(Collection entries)
Segment Open

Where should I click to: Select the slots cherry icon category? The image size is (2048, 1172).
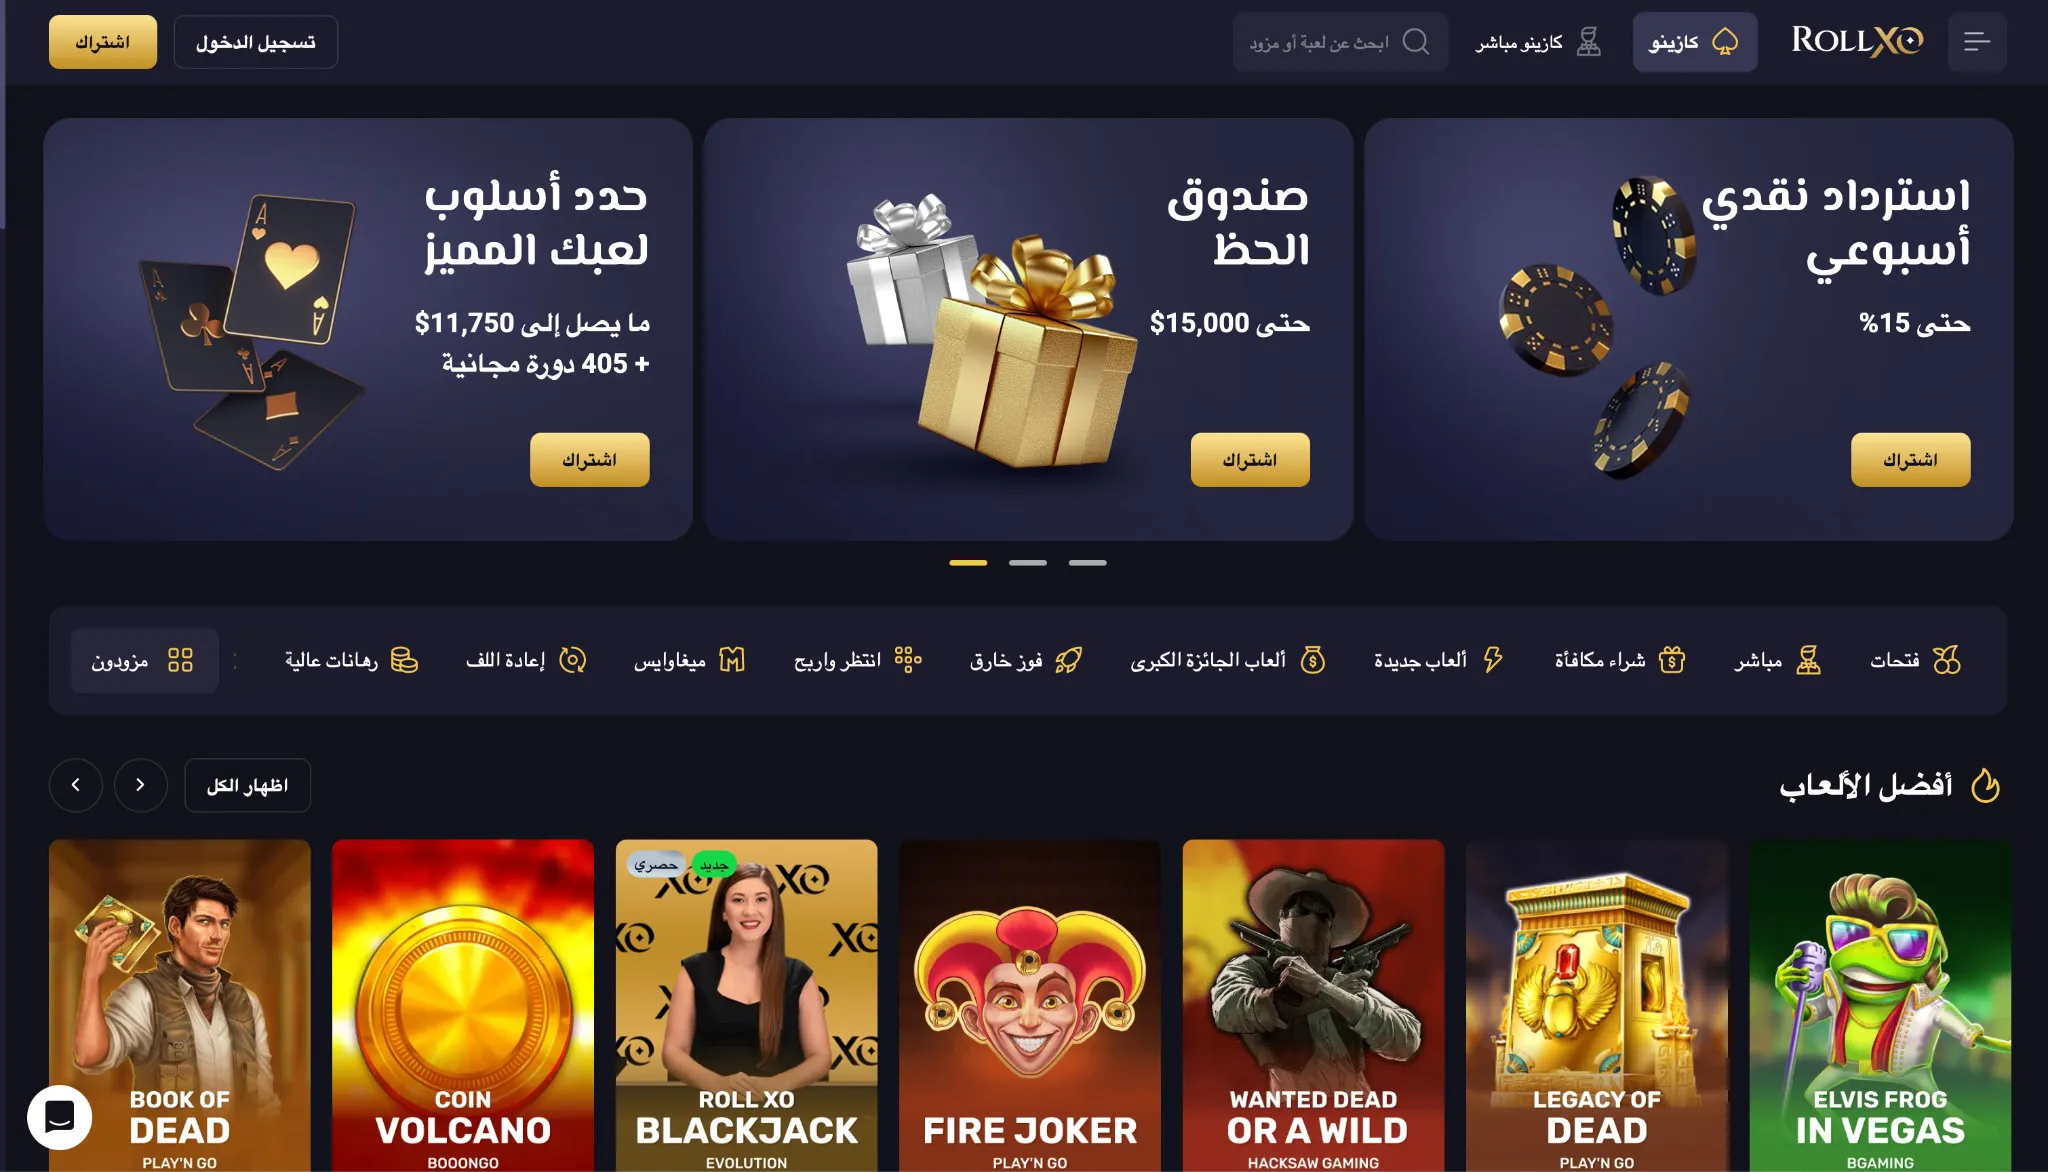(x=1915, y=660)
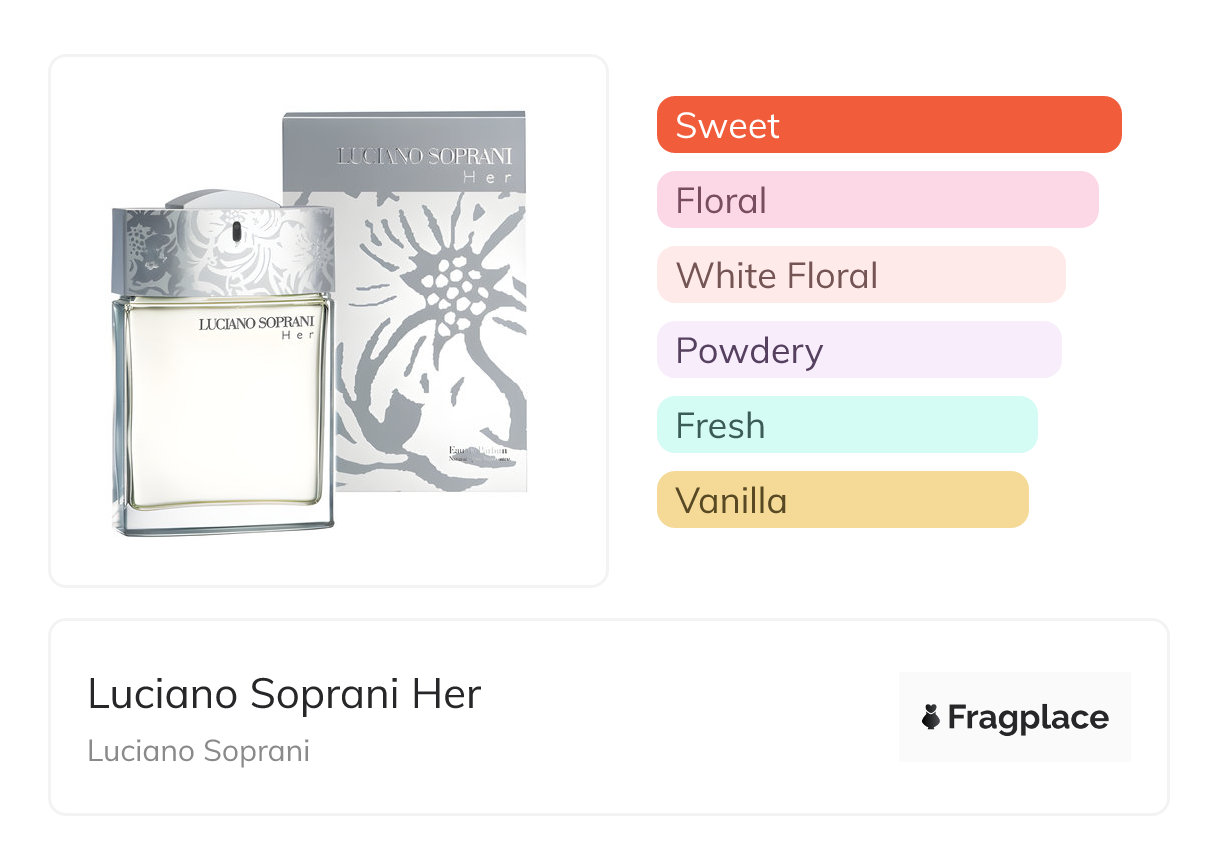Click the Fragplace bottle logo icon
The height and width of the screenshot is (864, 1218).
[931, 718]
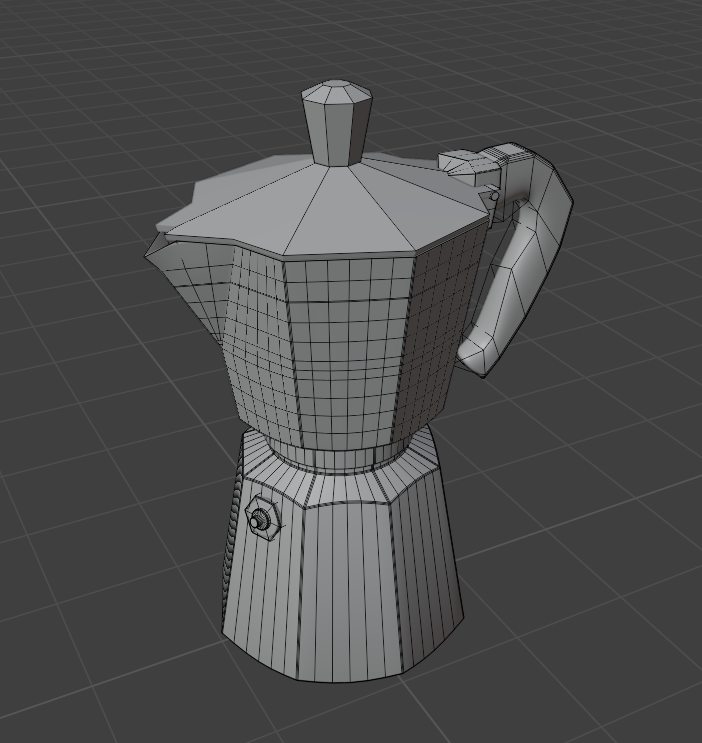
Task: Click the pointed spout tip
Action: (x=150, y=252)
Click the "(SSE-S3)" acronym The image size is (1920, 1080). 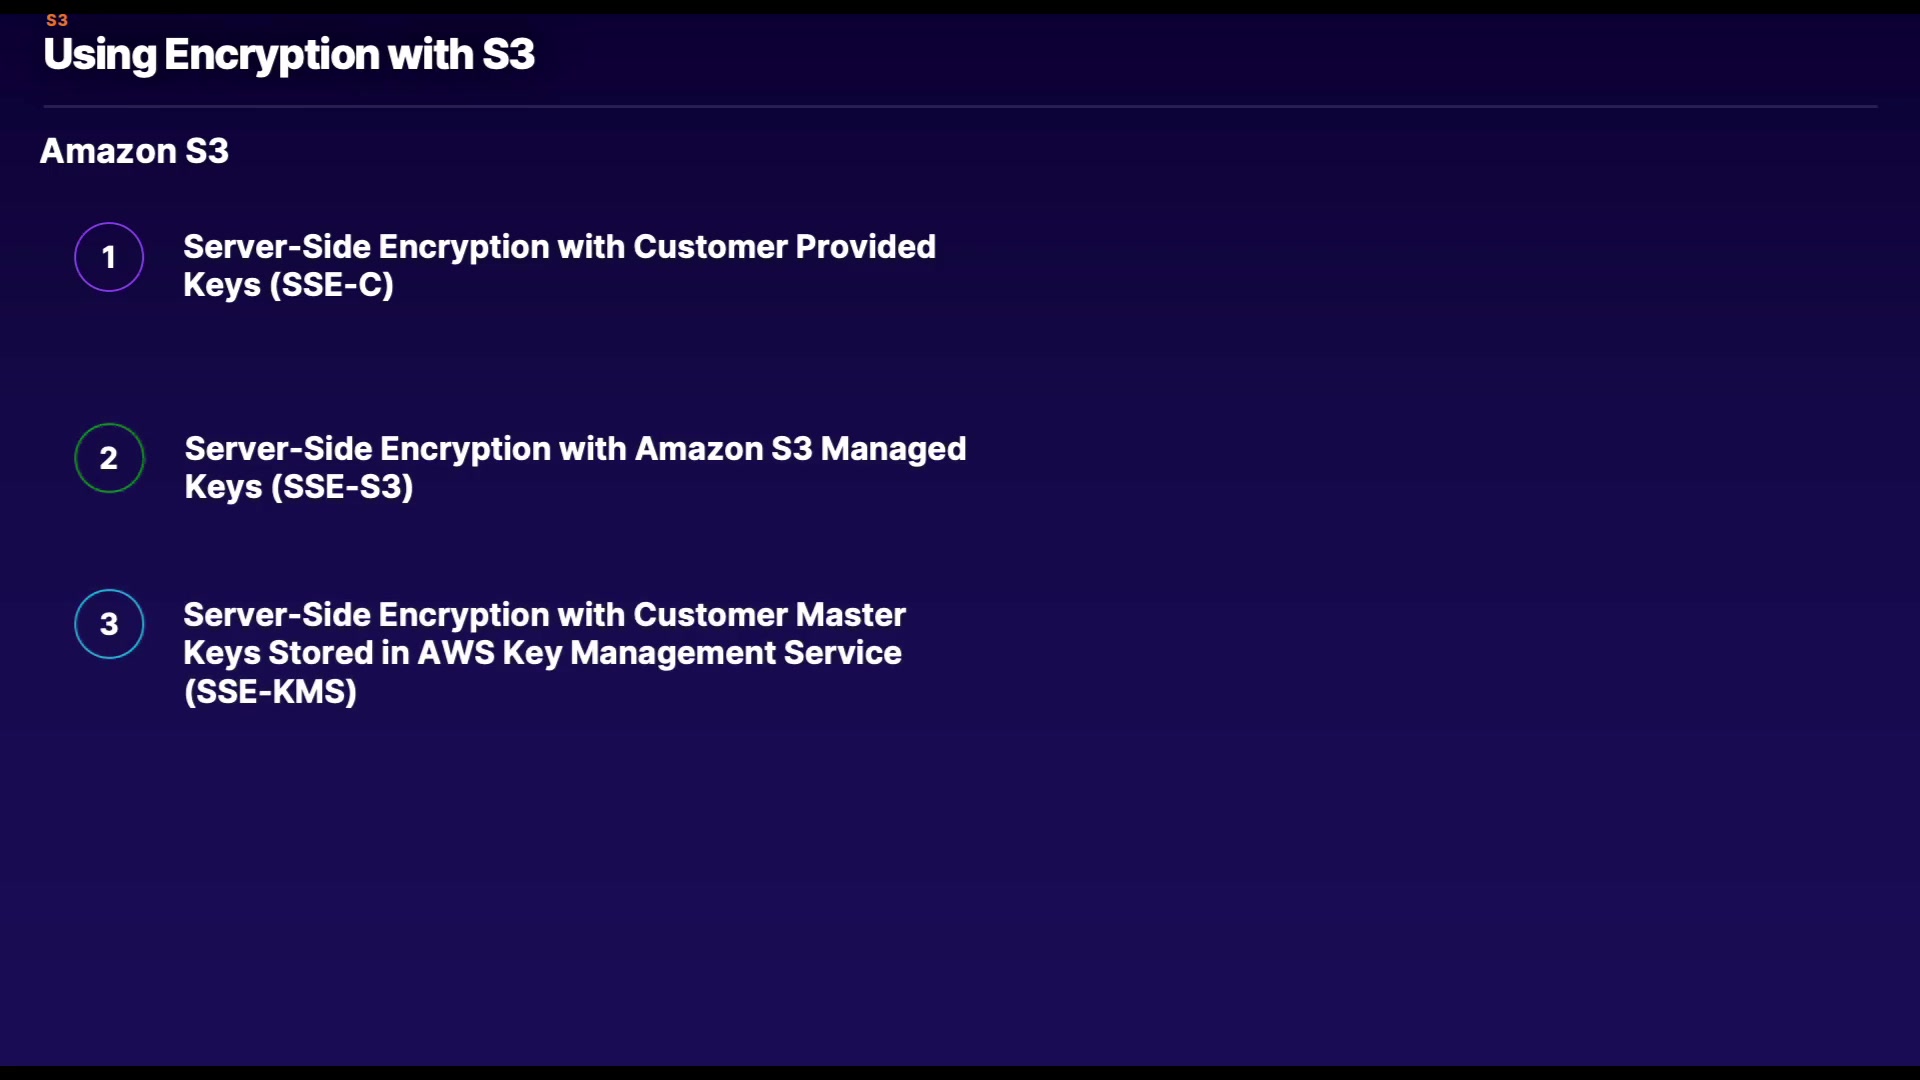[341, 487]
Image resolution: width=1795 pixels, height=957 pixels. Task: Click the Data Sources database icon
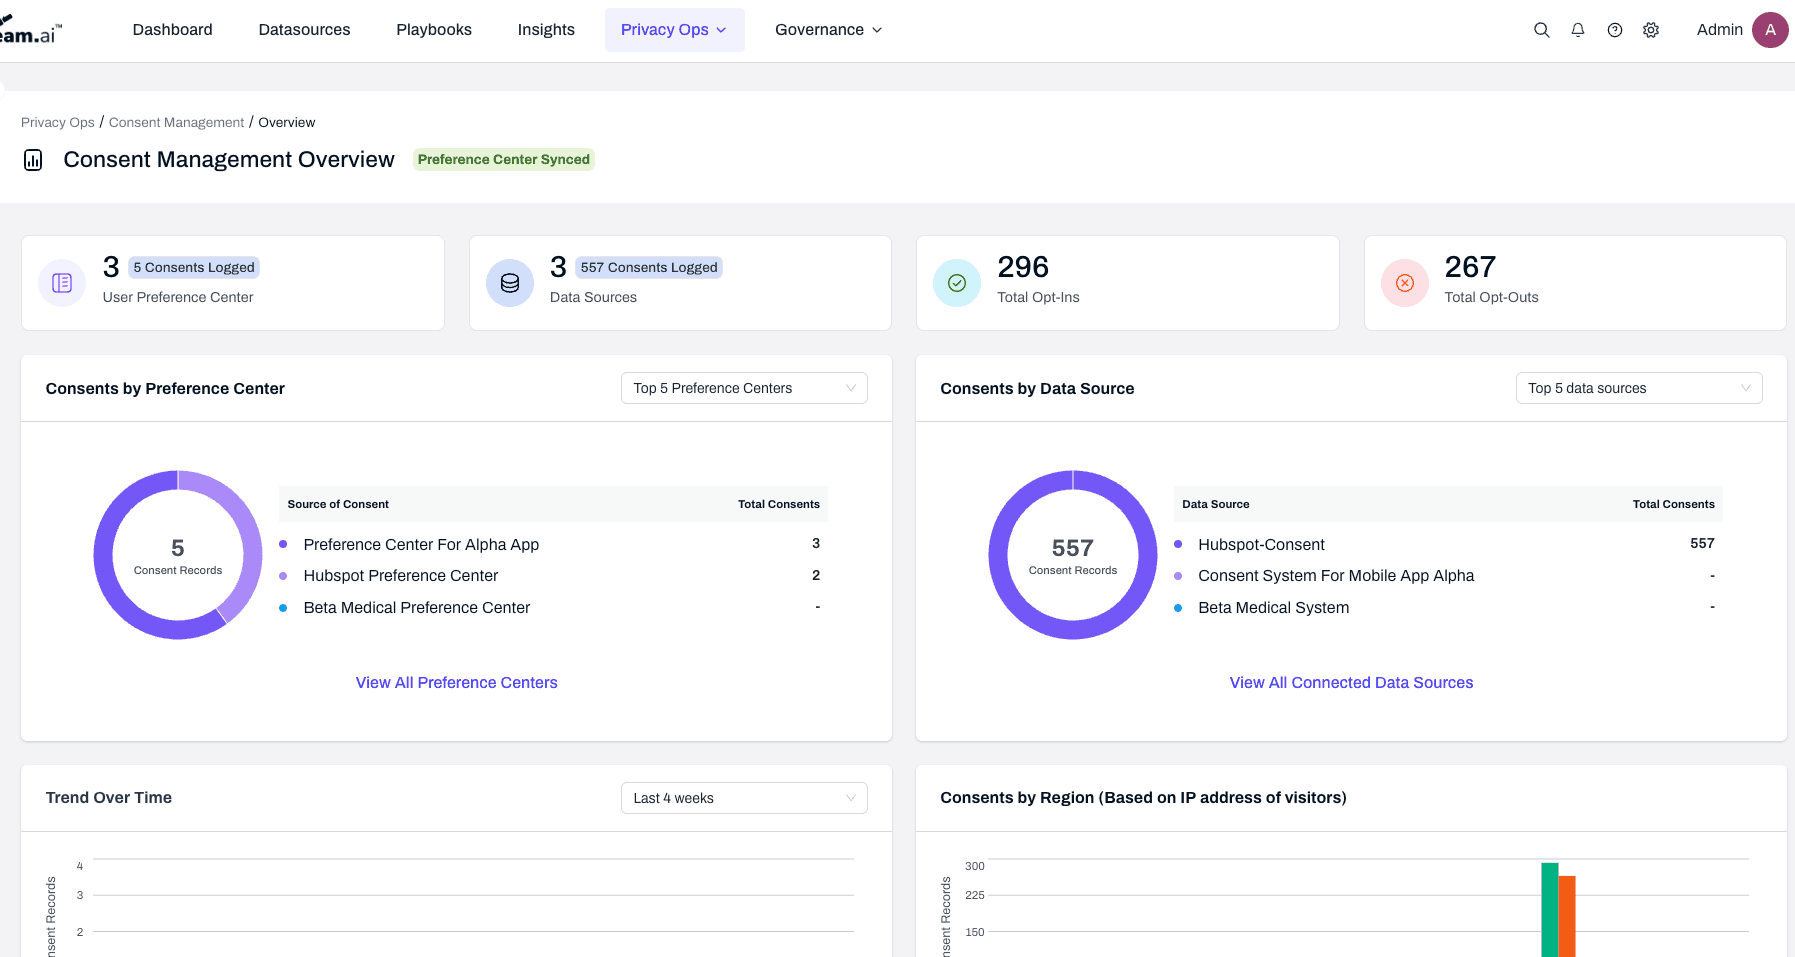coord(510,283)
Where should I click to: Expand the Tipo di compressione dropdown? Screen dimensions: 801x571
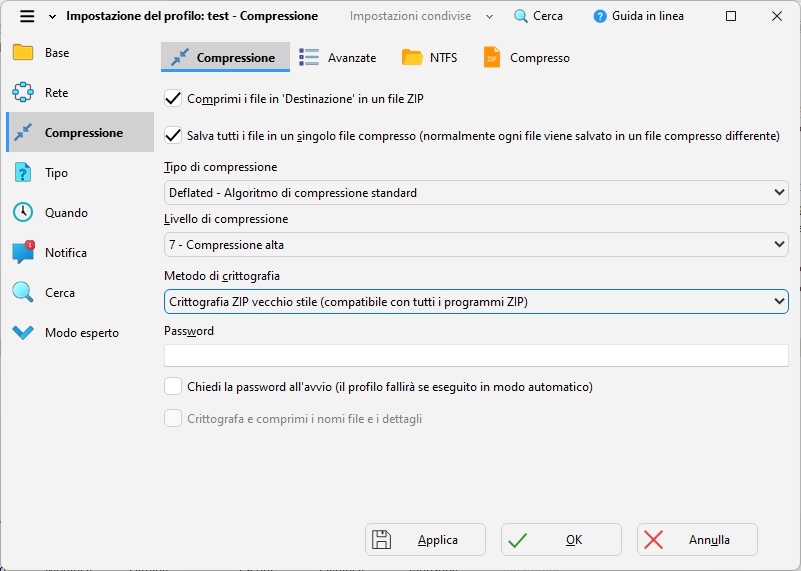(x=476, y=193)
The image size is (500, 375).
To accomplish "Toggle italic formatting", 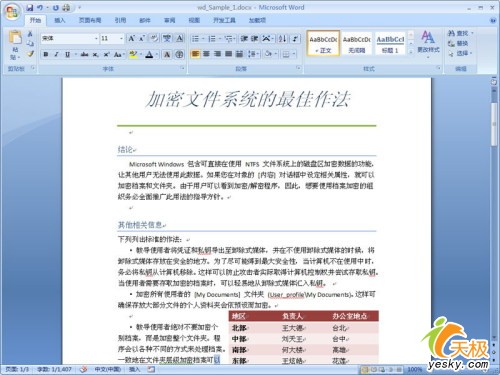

Segment Closed

▶ **Work to complete**:
Could you copy exactly, and with no pictures, the lines above from the one containing "The image size is (500, 375)." through the last line, both included?

▶ **Answer box**:
The image size is (500, 375).
To accomplish "Toggle italic formatting", 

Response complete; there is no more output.